I won’t get to hear shells closing in on my position, or catch glimpses of enemy soldiers, briefly illuminated by an overhead flare, as they approach across No Man’s Land. No, death will likely take me swiftly and I won’t hear or see it coming. I’ll be here one minute and gone the next.
I’m not afraid of the end, never have been, but even I have my limits. Having to be on one’s guard twenty-four hours a day, coming up with fiendish tricks and cunning strategies to outwit and outplay my enemy counterparts is just plain tiring.
That’s why, after several months’ worth of relentless missions, and following a rather large success, I choose to take forty-eight hours out in the arms of a charming brunette of dubious moral standing, but startling imagination and agility.

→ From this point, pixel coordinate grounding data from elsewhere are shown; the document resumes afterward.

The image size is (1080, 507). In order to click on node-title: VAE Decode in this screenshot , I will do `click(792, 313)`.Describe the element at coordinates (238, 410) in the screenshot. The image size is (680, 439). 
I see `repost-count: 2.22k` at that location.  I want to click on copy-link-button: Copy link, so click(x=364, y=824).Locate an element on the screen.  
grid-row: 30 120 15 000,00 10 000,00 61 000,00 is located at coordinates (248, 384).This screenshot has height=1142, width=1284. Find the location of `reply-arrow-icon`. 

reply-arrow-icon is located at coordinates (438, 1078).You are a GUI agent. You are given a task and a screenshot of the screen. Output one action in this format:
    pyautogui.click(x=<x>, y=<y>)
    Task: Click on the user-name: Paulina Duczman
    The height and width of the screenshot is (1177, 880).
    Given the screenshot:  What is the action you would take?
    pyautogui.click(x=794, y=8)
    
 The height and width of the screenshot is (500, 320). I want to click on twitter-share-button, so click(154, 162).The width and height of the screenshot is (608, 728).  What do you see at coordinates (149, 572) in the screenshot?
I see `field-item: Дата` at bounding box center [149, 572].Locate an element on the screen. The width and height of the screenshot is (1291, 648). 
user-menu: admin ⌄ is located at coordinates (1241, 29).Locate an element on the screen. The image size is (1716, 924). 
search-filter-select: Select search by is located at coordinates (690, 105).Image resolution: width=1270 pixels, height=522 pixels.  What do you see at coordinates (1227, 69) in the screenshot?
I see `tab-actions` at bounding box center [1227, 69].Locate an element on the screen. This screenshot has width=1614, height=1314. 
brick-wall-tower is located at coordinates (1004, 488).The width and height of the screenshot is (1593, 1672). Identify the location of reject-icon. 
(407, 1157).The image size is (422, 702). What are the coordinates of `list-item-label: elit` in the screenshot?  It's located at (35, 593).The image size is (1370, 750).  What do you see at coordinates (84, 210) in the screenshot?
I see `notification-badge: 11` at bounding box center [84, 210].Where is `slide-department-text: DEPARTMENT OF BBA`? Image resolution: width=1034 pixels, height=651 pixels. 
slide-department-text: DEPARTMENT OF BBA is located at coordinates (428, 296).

Now that I’m back, I can sit down and relax by my fireside with my snoring dog at my feet. I don’t get to do it often, but it’s a requirement to keep a mind even as robust as mine sane.
How should I refer to it? Recreation and rest? That’s what’s required before heading back into the thick of it, and it’s about time those bounders at the department realise that forty-eight hours is not AWOL, it’s a most necessary period of recuperation.
Although, truth be told, I could do with another day off just to recover from the brunette. She was delightfully exhausting.